Below are lines of data. Give the number of them that contain the string "computer", and nothing else.

▬▬▬▬▬▬

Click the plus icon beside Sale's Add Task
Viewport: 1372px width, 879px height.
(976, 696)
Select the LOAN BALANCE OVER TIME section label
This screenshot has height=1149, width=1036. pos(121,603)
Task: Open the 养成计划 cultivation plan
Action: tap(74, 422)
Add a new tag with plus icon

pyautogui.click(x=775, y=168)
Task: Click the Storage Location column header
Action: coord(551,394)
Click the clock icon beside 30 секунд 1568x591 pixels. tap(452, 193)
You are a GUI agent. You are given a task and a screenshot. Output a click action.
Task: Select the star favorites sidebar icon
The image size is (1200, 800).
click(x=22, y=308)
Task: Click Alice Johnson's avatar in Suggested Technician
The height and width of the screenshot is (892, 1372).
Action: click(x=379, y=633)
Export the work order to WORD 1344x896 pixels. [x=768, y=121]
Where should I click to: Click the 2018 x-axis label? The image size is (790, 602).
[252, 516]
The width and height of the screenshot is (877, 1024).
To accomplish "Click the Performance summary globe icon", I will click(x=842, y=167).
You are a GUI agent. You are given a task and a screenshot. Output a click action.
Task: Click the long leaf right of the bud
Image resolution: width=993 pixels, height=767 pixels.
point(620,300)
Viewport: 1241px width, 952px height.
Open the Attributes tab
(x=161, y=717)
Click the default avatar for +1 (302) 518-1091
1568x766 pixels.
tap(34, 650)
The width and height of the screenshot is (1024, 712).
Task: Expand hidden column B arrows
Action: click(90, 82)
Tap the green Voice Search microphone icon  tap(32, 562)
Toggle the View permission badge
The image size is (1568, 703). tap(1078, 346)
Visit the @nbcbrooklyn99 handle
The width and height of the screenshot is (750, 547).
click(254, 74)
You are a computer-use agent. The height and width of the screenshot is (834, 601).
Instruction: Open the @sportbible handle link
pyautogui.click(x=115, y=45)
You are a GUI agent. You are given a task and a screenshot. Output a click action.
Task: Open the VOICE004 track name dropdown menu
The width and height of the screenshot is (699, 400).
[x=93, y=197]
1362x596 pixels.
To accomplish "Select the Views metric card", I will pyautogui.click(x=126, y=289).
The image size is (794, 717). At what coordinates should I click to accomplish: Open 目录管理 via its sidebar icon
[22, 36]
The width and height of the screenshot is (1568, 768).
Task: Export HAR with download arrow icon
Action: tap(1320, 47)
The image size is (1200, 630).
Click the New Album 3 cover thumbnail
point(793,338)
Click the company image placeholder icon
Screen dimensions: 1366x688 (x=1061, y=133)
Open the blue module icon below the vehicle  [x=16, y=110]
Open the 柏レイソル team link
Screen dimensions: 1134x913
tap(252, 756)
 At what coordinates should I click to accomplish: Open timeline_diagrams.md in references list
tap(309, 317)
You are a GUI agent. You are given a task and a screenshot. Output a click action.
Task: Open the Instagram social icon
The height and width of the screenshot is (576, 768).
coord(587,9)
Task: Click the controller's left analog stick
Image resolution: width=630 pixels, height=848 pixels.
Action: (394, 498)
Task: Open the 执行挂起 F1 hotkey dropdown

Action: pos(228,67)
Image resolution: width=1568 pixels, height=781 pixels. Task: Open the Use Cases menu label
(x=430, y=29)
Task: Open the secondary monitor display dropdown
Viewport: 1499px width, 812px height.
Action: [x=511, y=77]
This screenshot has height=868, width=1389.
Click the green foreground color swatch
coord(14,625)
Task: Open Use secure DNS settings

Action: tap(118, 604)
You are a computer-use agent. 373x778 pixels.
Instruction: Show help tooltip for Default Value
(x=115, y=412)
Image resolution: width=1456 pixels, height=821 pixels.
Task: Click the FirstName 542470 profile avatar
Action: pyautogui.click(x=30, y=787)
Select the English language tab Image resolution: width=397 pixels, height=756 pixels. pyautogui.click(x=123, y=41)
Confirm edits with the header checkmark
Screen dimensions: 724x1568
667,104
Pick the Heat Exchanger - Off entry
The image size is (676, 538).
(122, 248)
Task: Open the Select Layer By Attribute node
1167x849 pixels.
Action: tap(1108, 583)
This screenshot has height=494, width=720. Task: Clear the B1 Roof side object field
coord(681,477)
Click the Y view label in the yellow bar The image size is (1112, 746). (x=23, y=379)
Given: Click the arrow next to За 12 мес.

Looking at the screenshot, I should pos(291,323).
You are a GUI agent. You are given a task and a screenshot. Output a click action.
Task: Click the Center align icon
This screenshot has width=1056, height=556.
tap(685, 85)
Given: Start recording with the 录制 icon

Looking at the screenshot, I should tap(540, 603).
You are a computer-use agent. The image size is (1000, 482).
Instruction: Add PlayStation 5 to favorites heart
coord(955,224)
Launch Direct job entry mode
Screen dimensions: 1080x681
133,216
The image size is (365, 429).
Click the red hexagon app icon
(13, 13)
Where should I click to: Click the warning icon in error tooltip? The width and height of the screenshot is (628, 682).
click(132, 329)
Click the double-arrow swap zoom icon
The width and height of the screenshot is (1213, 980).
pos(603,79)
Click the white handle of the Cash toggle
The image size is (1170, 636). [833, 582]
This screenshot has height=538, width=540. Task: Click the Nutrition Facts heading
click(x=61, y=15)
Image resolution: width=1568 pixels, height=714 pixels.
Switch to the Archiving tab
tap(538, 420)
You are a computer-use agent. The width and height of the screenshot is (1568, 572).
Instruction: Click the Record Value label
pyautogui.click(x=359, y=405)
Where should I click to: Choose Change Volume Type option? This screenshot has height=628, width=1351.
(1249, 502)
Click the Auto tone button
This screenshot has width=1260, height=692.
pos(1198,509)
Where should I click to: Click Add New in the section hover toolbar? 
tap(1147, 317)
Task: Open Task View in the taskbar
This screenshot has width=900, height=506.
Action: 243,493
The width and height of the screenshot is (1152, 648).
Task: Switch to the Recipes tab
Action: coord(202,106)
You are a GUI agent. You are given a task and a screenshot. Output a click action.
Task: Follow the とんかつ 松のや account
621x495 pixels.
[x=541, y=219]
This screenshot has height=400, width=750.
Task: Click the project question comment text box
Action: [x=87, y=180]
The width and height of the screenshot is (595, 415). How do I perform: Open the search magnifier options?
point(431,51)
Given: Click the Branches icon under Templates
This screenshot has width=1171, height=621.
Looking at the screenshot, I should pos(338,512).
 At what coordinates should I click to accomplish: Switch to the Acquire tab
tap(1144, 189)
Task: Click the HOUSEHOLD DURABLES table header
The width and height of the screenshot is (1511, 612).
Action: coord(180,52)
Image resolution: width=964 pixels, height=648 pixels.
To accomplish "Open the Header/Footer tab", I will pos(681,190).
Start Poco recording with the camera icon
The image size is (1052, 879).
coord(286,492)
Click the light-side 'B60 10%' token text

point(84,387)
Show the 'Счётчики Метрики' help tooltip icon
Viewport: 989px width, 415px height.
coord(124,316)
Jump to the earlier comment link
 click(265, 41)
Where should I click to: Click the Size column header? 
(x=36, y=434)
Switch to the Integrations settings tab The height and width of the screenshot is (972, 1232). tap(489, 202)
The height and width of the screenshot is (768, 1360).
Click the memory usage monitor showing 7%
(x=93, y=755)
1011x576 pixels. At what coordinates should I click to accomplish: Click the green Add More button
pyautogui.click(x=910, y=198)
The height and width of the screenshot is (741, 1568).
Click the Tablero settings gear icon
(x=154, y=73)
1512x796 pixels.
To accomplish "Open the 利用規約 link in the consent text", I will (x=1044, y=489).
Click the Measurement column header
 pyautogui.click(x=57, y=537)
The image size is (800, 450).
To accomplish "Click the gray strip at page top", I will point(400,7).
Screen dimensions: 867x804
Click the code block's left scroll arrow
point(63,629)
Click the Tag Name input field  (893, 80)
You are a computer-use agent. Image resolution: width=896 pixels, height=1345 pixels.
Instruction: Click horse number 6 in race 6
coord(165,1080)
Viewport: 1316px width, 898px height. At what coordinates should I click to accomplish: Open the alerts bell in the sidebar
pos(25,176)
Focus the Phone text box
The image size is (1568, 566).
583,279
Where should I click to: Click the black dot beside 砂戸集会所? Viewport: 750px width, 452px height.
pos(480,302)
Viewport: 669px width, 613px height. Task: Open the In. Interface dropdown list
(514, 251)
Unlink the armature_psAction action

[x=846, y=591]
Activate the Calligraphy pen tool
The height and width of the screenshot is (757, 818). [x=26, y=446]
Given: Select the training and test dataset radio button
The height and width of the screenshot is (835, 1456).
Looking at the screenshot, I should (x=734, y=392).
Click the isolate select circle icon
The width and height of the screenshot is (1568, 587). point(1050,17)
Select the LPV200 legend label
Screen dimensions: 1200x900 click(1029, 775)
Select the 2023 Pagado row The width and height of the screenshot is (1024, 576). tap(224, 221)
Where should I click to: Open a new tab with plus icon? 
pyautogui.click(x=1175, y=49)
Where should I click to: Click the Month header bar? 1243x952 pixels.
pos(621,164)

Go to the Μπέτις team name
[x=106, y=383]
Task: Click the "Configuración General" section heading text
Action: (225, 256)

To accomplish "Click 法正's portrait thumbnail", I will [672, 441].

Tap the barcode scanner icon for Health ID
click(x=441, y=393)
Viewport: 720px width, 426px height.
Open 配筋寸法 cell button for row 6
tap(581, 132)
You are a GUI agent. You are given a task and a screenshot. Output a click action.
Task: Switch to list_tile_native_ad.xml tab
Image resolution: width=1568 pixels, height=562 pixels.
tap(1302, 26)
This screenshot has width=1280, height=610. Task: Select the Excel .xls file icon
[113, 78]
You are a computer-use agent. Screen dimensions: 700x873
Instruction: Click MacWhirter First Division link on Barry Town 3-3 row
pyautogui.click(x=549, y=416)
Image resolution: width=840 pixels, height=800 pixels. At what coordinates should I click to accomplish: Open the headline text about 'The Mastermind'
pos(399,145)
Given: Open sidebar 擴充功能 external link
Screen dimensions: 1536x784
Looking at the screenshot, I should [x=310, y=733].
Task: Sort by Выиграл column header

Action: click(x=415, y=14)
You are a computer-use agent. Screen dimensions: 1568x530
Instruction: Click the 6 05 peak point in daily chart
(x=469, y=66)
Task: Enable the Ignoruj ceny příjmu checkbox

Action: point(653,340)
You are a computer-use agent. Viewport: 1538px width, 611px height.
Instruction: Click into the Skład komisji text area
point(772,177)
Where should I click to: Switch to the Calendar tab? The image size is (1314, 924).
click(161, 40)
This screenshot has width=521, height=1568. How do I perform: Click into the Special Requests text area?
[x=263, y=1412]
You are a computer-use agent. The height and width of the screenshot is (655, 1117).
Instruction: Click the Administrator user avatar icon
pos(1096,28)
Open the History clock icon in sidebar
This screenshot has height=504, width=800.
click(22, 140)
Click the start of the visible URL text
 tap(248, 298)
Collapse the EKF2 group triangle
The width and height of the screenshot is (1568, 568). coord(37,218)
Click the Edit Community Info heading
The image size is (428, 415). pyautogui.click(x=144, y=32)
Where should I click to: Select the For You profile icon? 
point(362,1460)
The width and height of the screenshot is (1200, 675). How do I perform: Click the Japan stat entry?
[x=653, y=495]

▬▬▬▬▬▬

RESPONSE BOX:
9